Dataset entries
---*---

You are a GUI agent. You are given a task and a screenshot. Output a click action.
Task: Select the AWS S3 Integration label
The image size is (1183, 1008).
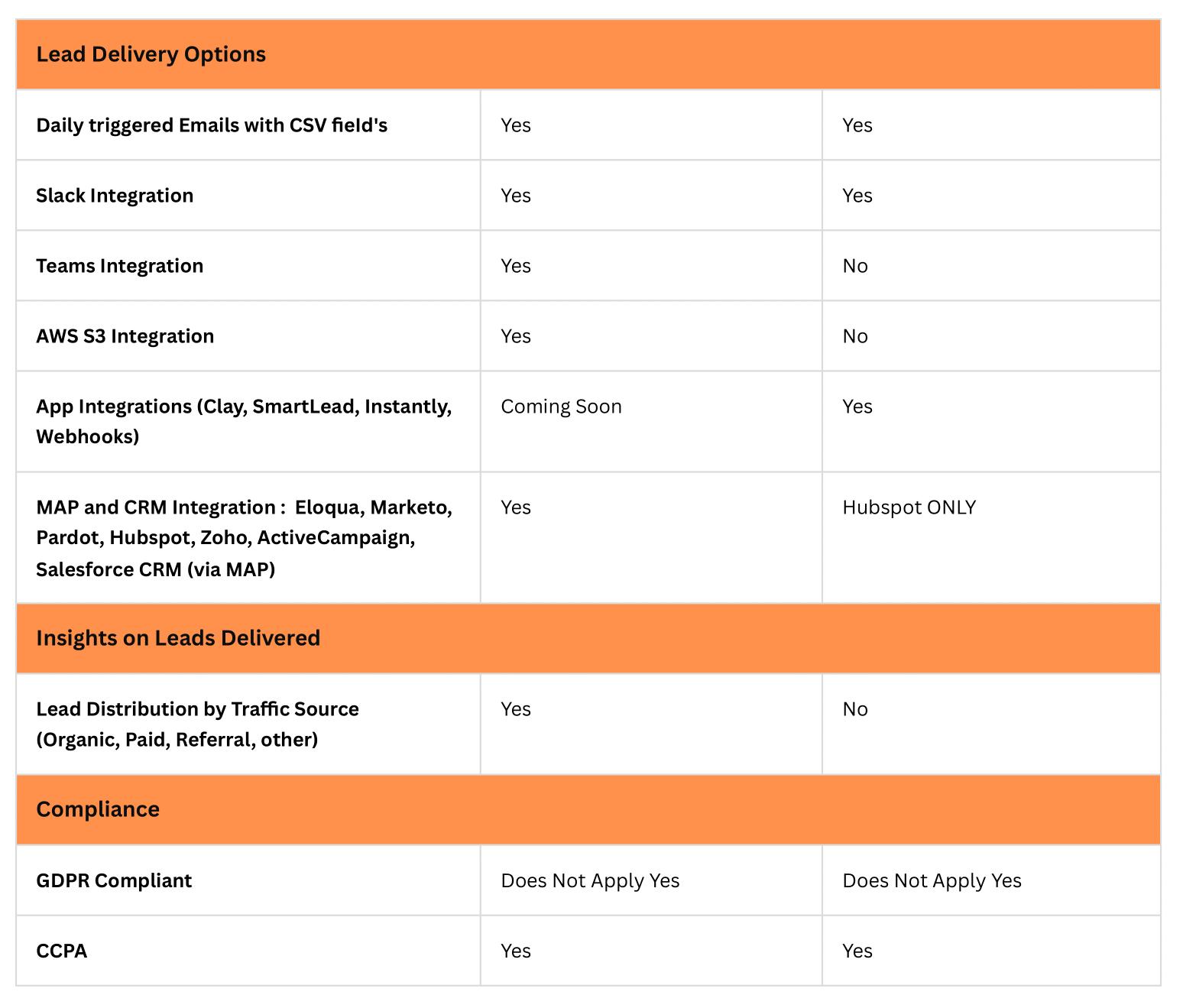(x=125, y=336)
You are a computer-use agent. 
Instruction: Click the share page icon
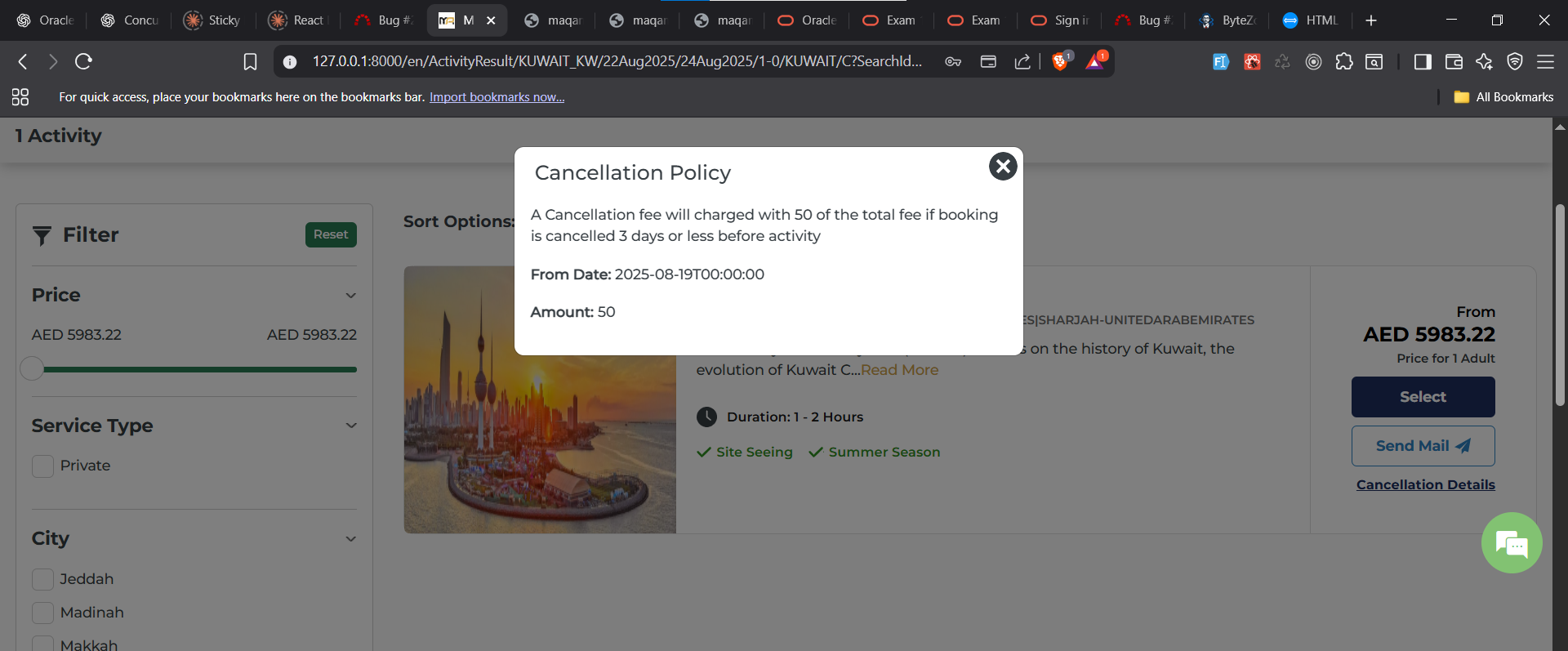[1022, 61]
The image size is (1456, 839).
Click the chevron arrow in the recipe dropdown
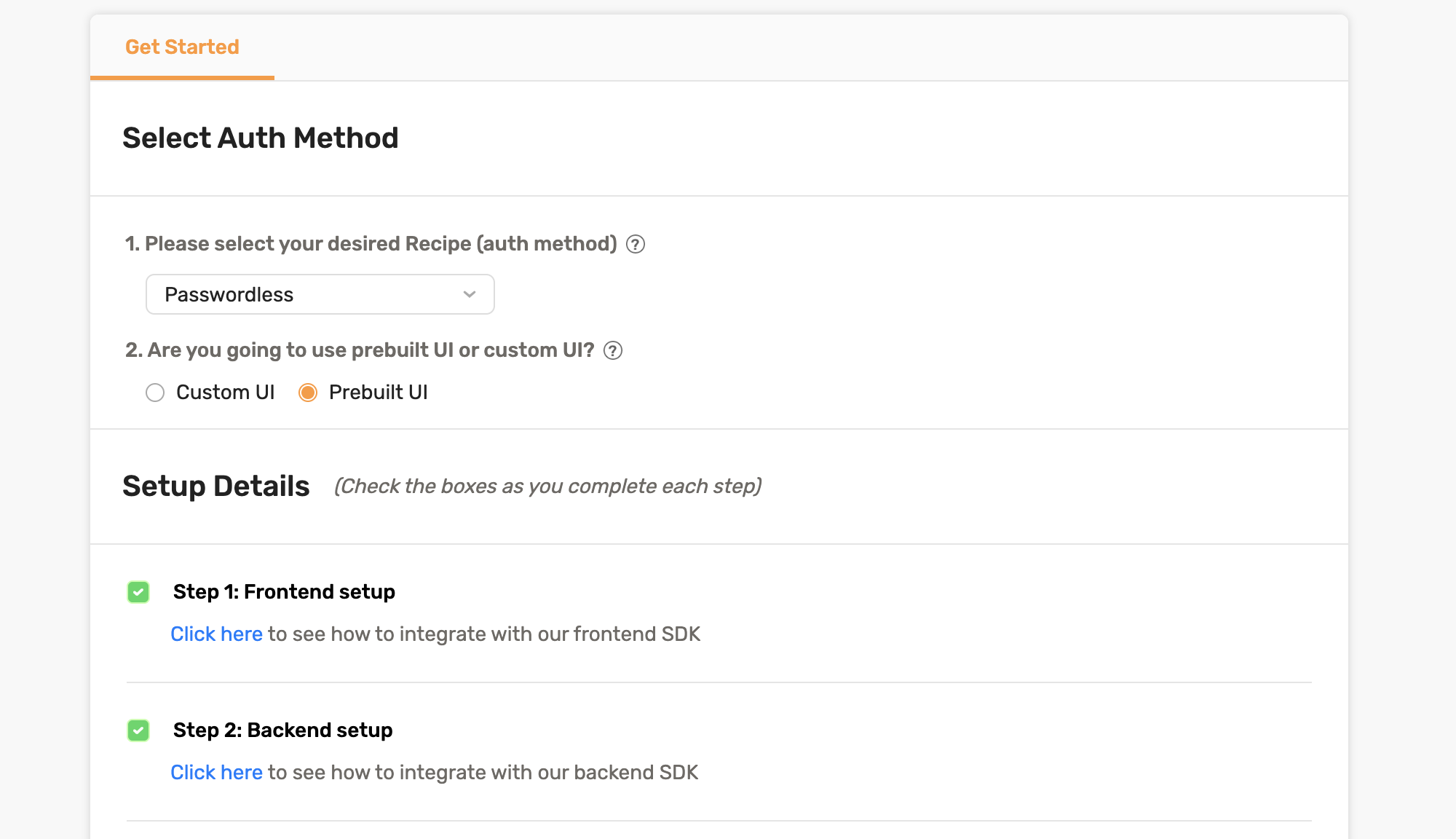pos(470,294)
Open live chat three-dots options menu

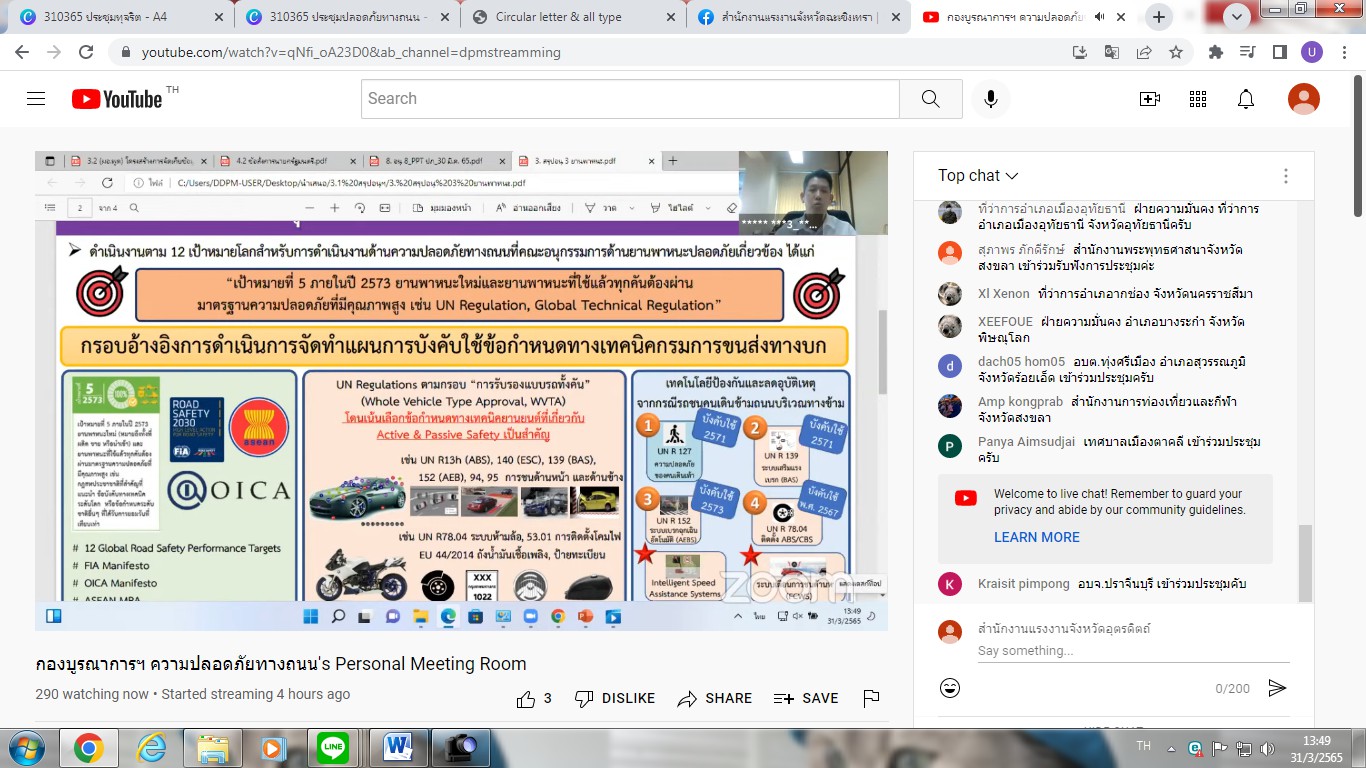pyautogui.click(x=1286, y=176)
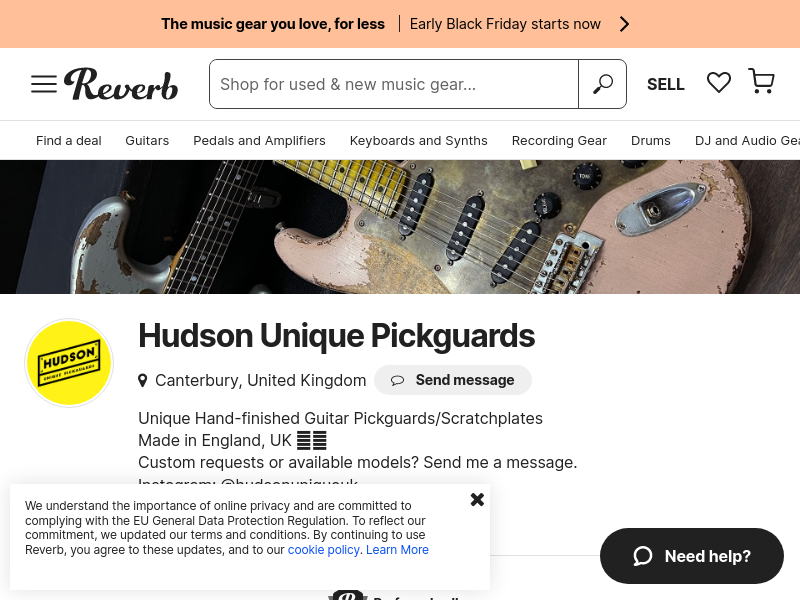Open the shopping cart

click(761, 81)
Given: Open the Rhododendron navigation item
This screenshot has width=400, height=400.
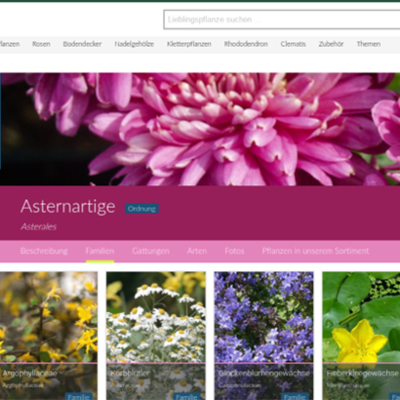Looking at the screenshot, I should (246, 44).
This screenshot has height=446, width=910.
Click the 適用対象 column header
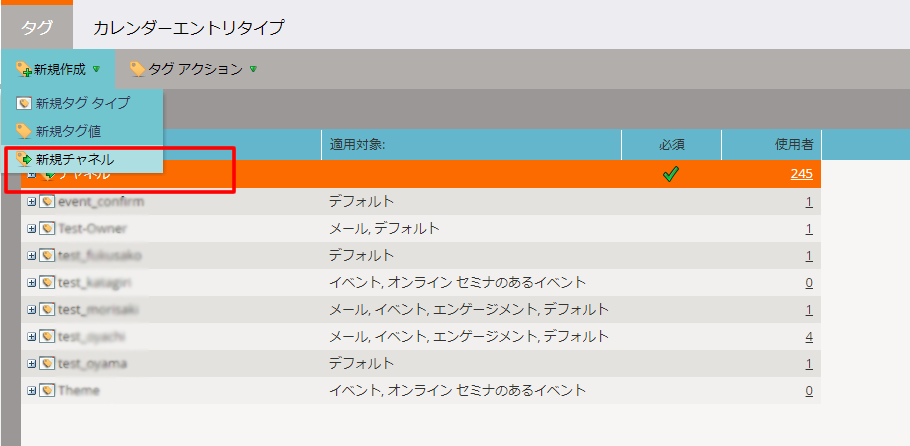click(358, 145)
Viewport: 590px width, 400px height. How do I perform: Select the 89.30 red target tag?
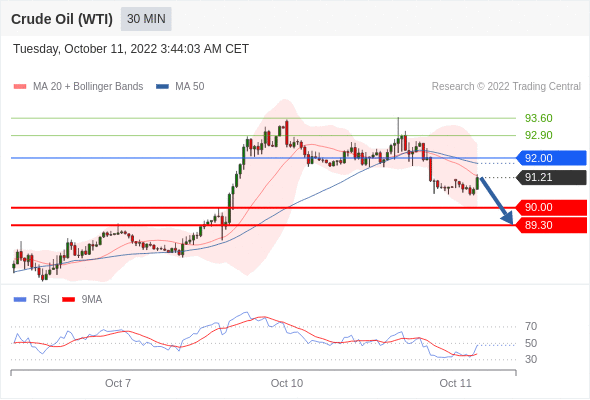coord(551,225)
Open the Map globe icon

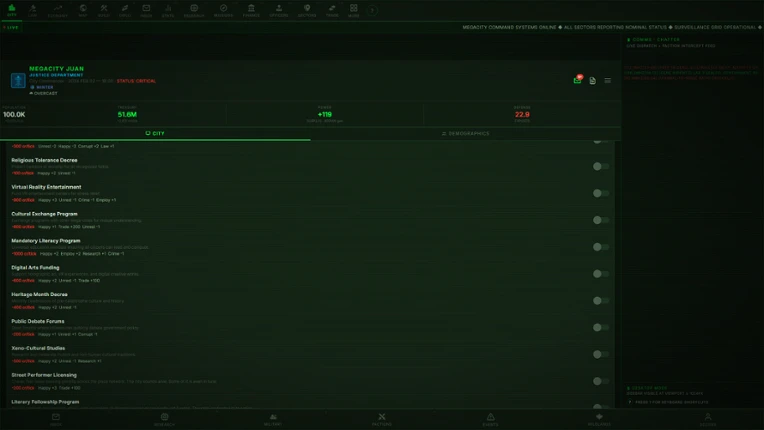[x=83, y=11]

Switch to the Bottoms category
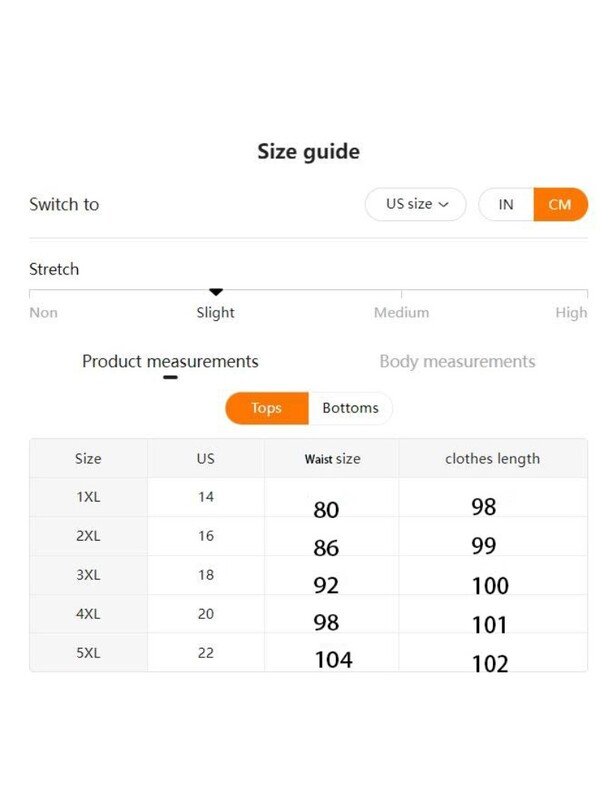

---*---

TASK OBJECTIVE
Retype all the records shown above, character for character. Omit every picture.

OUTPUT BELOW
You are a GUI agent. You are given a task and a screenshot. Output a click action.
Task: Select the AWS S3 Integration label
The image size is (1183, 1008).
(x=125, y=336)
You are a computer-use agent. 
Instruction: Click the share page icon
[1022, 61]
The image size is (1456, 839).
Click the chevron arrow in the recipe dropdown
pos(470,294)
Open live chat three-dots options menu

pyautogui.click(x=1286, y=176)
Open the shopping cart

click(761, 81)
Given: Open the Rhododendron navigation item
This screenshot has width=400, height=400.
Looking at the screenshot, I should (246, 44).
This screenshot has height=446, width=910.
Click the 適用対象 column header
click(358, 145)
Viewport: 590px width, 400px height. How do I perform: Select the 89.30 red target tag?
coord(551,225)
Open the Map globe icon

[x=83, y=11]

Switch to the Bottoms category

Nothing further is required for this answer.